Goal of the exercise. Within the entries below, please return exactly the lines from the one with "This screenshot has height=658, width=986." through the one with "Task: Click the shadow claw passive skill", leaving out any pictures.

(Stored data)
* * * *

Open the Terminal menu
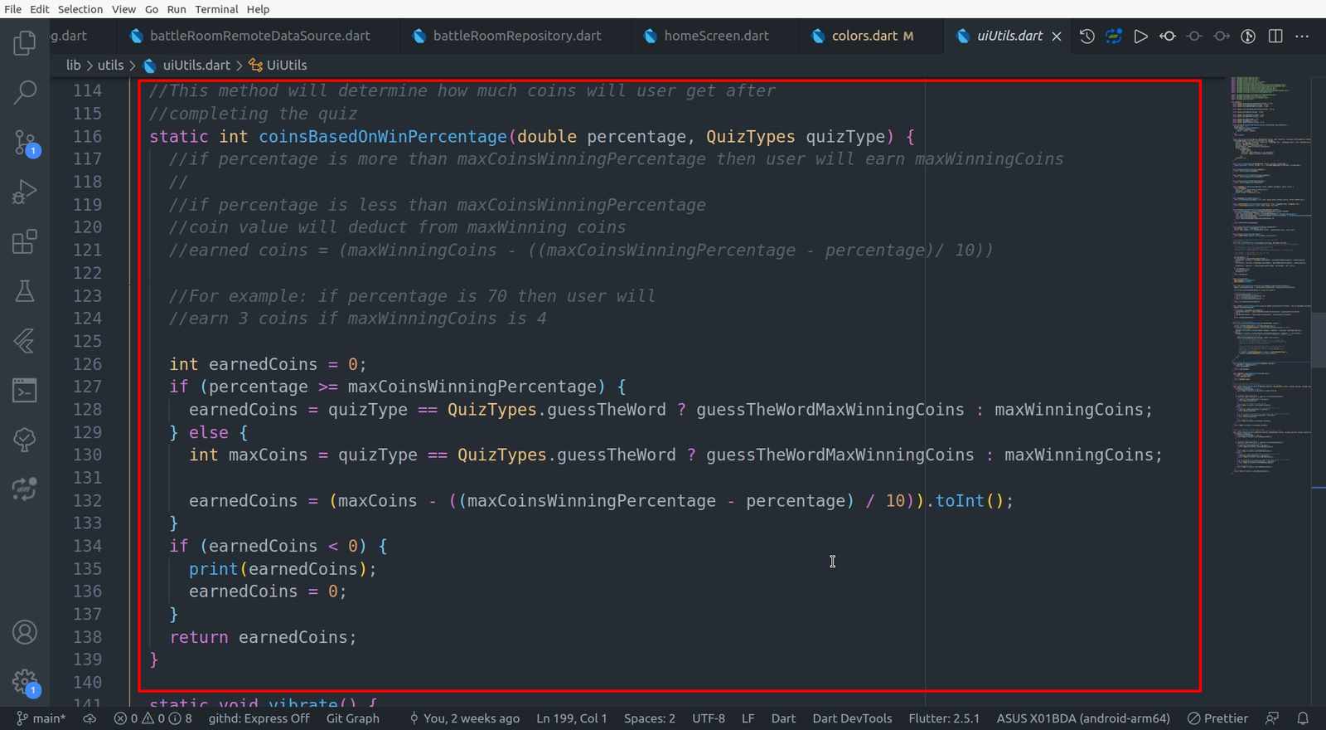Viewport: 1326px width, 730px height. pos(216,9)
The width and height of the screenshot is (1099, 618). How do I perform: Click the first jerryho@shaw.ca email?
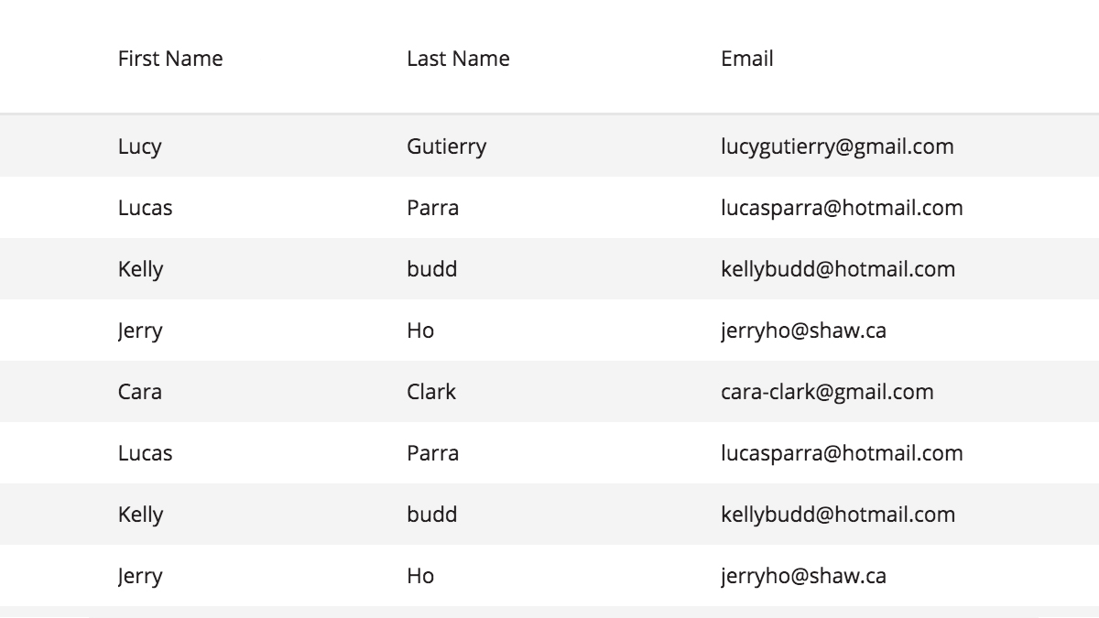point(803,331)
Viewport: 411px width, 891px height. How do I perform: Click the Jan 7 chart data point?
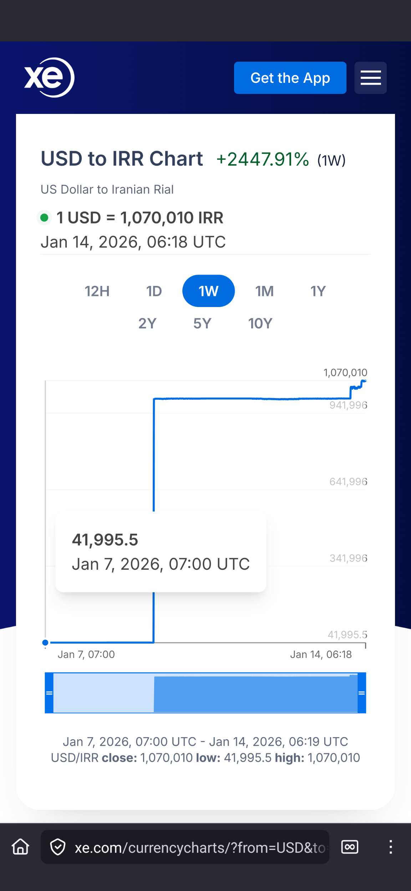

* * * *

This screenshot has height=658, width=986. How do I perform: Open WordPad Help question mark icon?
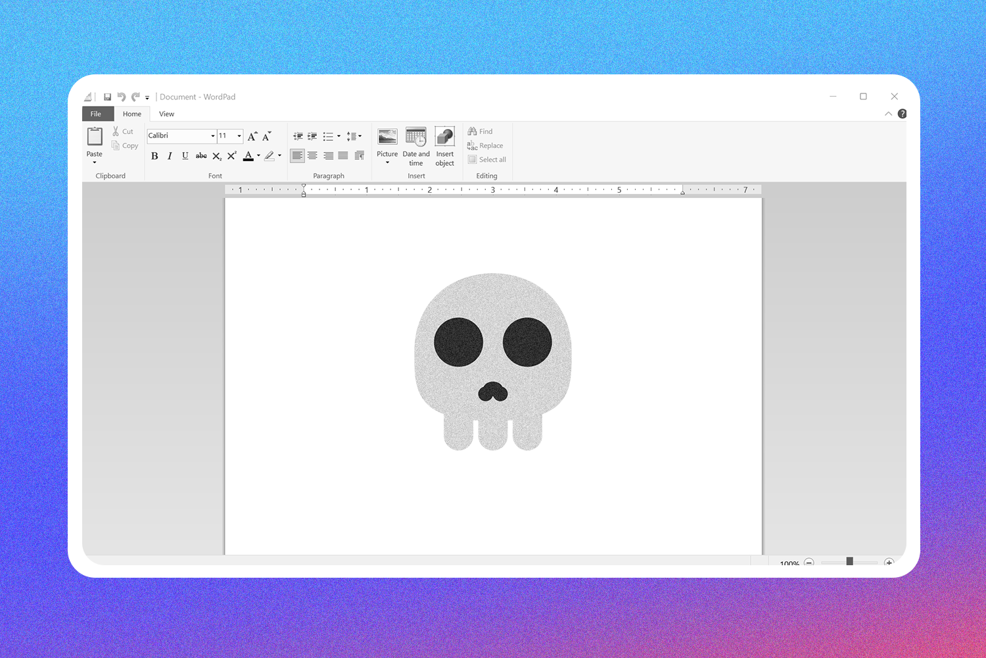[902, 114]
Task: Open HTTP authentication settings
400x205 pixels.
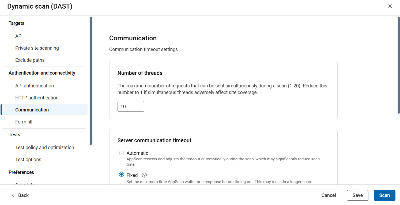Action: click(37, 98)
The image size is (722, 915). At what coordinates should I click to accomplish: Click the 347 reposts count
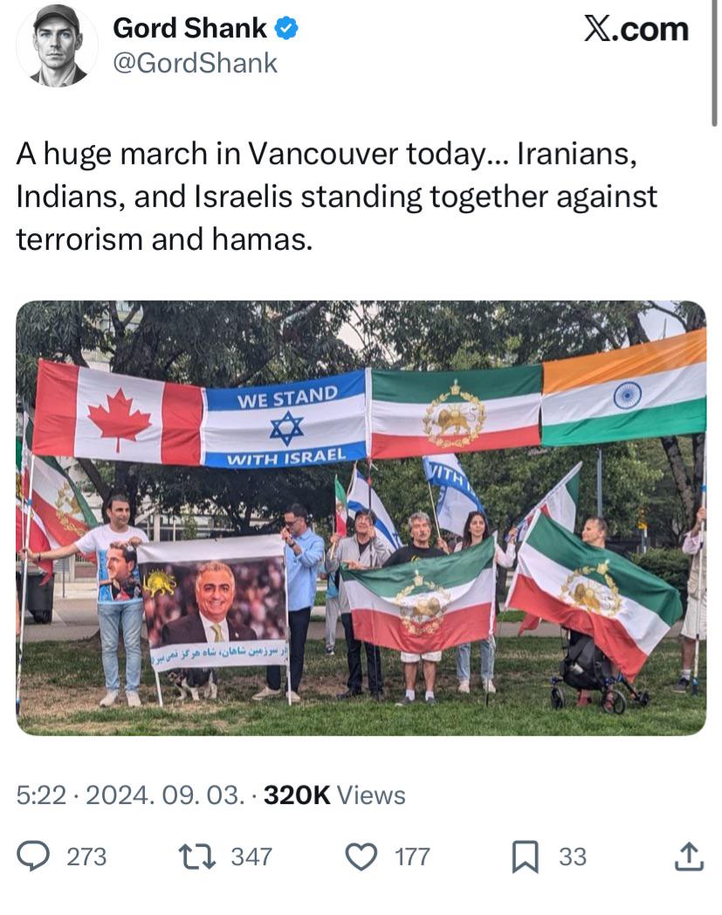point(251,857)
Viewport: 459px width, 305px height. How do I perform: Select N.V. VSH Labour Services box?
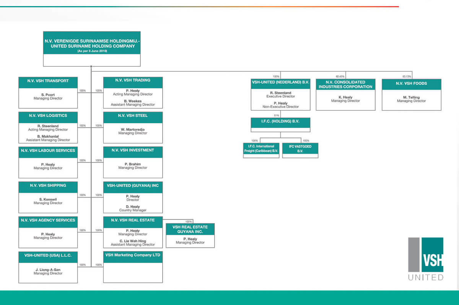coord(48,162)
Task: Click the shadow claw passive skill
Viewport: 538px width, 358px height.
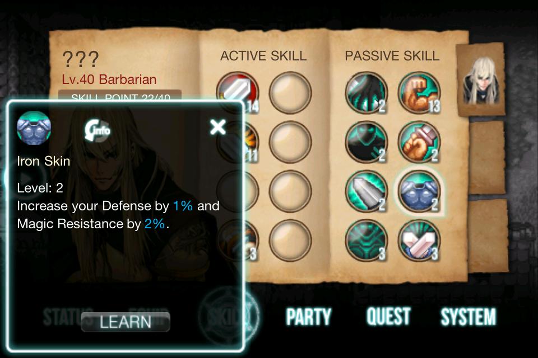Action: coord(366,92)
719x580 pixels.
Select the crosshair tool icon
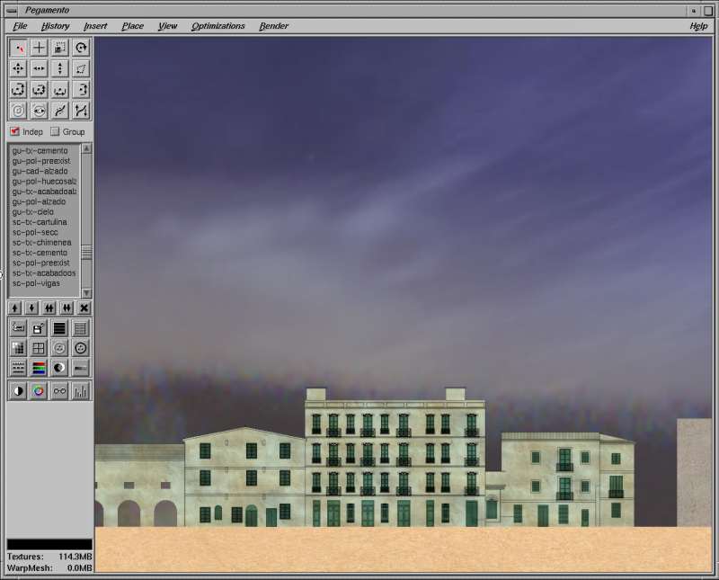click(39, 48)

* * * *

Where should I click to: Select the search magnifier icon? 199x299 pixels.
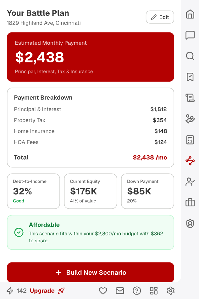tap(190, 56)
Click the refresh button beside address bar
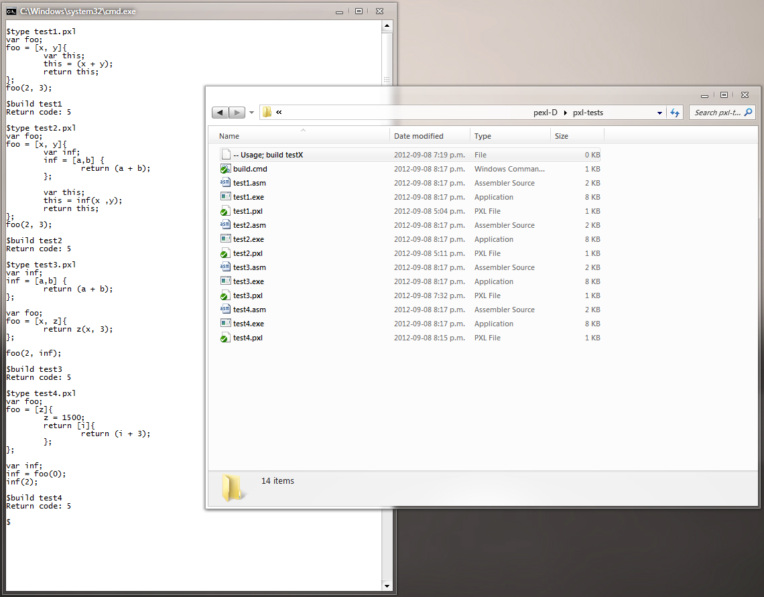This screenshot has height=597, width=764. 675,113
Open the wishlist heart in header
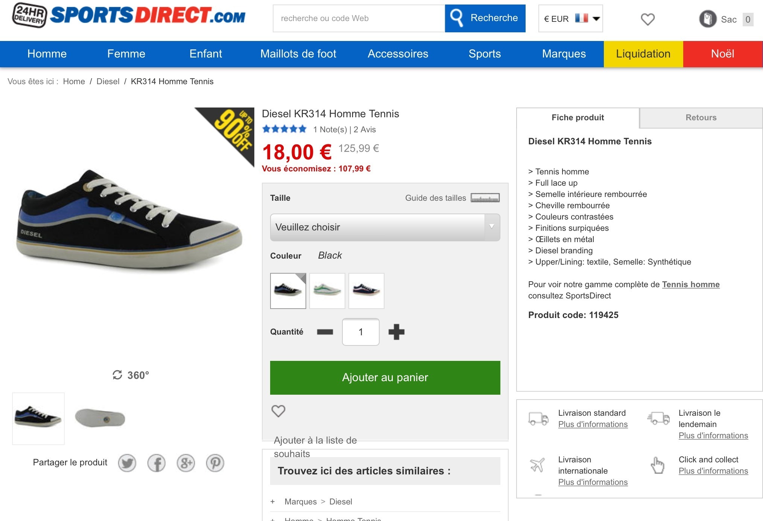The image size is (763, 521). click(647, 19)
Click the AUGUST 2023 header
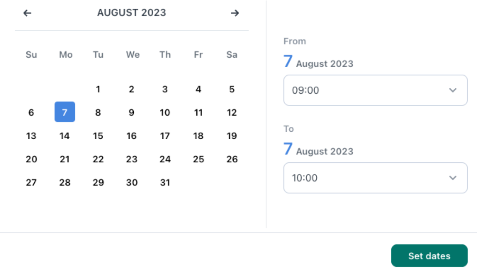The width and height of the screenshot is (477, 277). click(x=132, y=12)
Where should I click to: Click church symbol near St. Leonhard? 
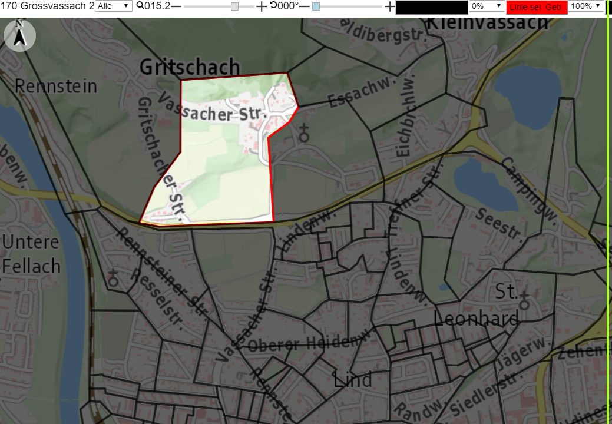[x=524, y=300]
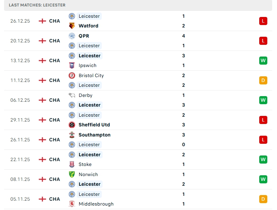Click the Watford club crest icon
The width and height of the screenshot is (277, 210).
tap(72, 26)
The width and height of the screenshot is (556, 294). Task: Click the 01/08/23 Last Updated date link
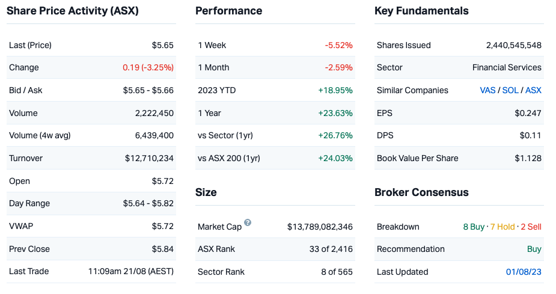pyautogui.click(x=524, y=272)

* * * *

Task output.
This screenshot has height=658, width=986. How do I perform: Open WordPad Help question mark icon?
[902, 114]
Task: Open HTTP authentication settings
400x205 pixels.
Action: click(37, 98)
The image size is (722, 915). At what coordinates should I click to accomplish: Click the 347 reposts count
point(251,857)
Viewport: 459px width, 305px height. How do I perform: Select N.V. VSH Labour Services box?
coord(48,162)
Task: Click the shadow claw passive skill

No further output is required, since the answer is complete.